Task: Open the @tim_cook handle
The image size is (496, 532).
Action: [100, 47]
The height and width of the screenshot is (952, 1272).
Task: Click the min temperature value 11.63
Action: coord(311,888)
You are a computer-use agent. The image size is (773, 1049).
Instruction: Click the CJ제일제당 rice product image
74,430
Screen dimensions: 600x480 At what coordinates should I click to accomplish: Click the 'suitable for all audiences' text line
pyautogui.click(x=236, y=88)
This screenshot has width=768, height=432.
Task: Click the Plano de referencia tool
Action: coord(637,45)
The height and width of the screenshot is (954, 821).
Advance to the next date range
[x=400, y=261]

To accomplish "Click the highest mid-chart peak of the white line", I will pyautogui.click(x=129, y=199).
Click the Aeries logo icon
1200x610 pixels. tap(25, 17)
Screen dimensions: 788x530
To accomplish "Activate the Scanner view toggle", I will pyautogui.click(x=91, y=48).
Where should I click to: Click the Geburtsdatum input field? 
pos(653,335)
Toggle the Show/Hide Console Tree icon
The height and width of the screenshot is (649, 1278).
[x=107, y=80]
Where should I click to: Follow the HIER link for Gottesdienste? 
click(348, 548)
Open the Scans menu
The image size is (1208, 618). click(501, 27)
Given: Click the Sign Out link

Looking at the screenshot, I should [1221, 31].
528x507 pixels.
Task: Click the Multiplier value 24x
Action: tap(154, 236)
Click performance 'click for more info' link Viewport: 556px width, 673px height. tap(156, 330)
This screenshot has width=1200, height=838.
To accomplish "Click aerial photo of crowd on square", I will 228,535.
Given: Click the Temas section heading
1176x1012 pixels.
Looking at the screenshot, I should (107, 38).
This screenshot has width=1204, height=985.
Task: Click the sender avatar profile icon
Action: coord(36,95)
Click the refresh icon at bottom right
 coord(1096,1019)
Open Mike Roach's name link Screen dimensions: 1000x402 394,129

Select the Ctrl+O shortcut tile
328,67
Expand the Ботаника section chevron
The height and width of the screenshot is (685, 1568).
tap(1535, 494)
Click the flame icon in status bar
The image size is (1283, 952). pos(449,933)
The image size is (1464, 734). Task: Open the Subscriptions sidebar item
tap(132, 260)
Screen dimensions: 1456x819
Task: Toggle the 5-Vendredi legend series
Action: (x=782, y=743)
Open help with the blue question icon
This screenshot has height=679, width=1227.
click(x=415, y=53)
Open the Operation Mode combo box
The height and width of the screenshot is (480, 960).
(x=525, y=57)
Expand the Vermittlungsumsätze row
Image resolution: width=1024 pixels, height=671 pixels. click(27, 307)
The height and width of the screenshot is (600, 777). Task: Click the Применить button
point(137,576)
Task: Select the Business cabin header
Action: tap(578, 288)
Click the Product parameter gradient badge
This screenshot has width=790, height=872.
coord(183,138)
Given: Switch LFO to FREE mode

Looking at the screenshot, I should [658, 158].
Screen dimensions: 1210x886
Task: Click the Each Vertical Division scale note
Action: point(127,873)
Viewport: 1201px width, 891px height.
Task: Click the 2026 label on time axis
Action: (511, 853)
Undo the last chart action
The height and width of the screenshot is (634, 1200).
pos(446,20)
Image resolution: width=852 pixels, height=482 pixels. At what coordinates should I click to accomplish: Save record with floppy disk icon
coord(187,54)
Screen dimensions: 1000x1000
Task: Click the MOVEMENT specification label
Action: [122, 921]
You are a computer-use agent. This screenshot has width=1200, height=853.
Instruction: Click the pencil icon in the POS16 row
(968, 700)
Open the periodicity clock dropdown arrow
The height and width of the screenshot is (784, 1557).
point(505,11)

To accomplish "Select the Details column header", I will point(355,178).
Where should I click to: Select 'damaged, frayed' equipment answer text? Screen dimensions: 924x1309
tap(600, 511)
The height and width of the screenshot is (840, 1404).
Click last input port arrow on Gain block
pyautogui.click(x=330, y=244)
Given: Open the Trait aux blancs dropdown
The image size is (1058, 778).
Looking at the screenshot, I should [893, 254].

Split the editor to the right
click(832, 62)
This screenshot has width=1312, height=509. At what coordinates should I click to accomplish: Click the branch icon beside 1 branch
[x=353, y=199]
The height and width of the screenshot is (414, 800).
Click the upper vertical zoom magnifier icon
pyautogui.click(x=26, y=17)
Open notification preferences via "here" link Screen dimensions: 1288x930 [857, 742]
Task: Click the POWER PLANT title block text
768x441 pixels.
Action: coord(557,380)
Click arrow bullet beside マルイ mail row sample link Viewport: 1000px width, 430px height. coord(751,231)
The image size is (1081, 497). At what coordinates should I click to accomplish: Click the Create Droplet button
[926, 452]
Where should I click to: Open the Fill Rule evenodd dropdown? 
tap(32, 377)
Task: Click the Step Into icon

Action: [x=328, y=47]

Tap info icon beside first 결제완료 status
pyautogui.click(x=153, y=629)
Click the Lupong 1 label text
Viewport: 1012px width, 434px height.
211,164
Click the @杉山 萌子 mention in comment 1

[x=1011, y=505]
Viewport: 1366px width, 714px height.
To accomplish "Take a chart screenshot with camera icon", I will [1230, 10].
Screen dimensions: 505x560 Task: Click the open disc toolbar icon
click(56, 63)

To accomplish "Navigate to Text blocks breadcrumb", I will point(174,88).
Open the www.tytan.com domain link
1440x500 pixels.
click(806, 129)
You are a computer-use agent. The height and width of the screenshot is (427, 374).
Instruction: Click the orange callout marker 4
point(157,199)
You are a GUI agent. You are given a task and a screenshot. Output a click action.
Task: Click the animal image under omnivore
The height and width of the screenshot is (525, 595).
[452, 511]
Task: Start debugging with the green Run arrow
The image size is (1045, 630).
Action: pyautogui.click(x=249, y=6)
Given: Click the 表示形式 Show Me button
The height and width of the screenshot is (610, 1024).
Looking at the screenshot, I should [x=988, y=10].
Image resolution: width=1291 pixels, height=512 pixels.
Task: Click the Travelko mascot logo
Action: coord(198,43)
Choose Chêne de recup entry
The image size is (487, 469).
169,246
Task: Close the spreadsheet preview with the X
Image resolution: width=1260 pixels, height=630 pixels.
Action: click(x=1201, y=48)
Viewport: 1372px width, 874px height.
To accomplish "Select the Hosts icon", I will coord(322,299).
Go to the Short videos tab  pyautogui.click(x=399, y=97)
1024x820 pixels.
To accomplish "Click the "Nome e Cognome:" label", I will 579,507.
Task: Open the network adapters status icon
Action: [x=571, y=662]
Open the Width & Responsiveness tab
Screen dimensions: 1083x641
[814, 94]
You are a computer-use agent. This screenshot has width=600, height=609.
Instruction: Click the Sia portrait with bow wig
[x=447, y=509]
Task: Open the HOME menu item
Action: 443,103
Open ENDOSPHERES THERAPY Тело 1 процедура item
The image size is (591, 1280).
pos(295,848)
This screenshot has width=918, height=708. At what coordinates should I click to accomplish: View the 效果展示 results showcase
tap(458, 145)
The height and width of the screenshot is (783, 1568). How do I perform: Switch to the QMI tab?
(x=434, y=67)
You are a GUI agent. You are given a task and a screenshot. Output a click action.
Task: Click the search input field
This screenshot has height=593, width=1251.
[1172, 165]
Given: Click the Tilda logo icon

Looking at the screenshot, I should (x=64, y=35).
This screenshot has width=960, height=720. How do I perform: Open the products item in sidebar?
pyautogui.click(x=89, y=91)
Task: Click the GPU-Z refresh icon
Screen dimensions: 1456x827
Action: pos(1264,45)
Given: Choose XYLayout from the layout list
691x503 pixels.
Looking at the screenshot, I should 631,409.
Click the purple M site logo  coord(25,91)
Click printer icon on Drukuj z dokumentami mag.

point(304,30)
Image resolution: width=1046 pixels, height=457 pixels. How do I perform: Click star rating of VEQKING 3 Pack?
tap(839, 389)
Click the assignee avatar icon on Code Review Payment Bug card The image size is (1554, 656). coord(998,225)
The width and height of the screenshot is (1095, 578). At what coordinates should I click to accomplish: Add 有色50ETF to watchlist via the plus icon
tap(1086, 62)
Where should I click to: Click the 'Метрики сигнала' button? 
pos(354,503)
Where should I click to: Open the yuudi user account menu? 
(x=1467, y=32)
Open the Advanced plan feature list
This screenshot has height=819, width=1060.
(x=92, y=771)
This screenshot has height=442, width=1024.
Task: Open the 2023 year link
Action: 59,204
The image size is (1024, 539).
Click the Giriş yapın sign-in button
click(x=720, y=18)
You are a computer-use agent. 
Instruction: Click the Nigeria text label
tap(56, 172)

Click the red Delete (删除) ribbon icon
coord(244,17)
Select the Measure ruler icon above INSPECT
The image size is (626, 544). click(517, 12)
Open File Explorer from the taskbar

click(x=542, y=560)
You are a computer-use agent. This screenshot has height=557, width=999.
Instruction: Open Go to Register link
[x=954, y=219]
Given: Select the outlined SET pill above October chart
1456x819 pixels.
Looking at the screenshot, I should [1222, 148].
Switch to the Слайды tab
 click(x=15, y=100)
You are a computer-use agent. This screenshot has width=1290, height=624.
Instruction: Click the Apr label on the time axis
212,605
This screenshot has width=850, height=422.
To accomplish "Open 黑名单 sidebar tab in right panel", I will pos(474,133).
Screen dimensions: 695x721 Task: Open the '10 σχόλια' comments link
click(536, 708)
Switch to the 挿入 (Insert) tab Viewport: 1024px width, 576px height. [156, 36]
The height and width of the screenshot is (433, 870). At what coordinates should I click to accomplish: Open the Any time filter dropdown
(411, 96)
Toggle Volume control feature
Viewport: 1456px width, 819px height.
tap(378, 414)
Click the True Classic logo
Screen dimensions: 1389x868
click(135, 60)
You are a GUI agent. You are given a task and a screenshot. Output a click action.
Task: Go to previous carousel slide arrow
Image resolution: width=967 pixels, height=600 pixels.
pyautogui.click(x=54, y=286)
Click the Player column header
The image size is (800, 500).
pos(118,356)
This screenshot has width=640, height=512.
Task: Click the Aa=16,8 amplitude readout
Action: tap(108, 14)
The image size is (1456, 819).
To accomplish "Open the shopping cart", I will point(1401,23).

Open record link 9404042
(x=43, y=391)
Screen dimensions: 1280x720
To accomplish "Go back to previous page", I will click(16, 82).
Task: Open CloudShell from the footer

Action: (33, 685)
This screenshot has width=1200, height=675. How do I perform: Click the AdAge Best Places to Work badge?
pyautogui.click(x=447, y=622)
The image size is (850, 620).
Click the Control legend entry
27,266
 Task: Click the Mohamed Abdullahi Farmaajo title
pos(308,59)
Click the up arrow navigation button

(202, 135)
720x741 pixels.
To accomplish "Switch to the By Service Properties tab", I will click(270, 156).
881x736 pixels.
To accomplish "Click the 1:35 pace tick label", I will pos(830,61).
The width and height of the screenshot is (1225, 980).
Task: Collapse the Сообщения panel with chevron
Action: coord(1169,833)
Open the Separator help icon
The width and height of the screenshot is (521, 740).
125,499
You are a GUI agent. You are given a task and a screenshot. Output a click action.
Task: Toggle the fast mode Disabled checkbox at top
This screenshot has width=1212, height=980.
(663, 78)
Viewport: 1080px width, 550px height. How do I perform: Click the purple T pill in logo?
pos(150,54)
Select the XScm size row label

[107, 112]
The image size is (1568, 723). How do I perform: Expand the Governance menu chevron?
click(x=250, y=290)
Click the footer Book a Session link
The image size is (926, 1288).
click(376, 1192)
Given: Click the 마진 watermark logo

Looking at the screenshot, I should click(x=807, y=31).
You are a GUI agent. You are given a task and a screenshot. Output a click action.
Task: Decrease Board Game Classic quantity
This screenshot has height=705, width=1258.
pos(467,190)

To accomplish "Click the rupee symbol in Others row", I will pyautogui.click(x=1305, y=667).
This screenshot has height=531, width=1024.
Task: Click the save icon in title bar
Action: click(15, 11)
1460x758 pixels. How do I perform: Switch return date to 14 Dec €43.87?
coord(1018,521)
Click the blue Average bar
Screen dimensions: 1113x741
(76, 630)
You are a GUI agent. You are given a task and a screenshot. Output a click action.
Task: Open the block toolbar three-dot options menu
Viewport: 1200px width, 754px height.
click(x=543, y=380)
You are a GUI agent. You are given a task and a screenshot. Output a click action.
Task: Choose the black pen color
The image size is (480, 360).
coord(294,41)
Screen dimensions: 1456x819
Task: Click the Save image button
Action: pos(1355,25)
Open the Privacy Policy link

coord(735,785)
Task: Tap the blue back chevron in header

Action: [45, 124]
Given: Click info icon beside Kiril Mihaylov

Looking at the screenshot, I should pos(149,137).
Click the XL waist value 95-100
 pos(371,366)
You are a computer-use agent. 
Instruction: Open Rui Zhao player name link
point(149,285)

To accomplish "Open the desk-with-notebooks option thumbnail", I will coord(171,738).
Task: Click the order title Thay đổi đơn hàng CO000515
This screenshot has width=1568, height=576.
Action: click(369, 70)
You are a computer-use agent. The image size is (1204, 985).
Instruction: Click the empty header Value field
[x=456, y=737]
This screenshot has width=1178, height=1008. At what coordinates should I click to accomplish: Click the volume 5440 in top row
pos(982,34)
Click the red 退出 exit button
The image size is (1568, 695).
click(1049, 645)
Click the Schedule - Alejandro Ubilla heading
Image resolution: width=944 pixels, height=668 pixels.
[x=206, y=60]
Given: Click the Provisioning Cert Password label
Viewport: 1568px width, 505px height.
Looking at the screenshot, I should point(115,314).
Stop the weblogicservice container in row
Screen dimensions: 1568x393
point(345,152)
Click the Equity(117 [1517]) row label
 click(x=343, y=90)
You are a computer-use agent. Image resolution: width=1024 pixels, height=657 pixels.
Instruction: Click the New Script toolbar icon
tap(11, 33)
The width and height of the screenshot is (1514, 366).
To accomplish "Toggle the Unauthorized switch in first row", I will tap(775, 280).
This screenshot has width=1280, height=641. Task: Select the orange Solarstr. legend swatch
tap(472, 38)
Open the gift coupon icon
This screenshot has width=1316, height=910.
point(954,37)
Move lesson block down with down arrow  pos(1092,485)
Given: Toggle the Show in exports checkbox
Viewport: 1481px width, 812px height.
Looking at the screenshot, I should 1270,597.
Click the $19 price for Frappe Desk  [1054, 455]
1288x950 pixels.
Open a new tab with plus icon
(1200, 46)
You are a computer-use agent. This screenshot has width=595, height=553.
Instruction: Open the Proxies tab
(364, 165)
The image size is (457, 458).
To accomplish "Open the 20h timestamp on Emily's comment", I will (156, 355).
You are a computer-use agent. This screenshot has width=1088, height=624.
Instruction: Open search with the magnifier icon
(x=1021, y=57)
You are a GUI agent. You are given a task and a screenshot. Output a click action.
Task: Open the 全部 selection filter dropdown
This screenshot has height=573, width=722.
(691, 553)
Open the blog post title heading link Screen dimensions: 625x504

== ACTIVITY ==
Your answer should be each line of the data that contains the word "column", copied as it stands.

== RESPONSE AREA ==
To accomplish "Select the Details column header", I will point(355,178).
Click the Player column header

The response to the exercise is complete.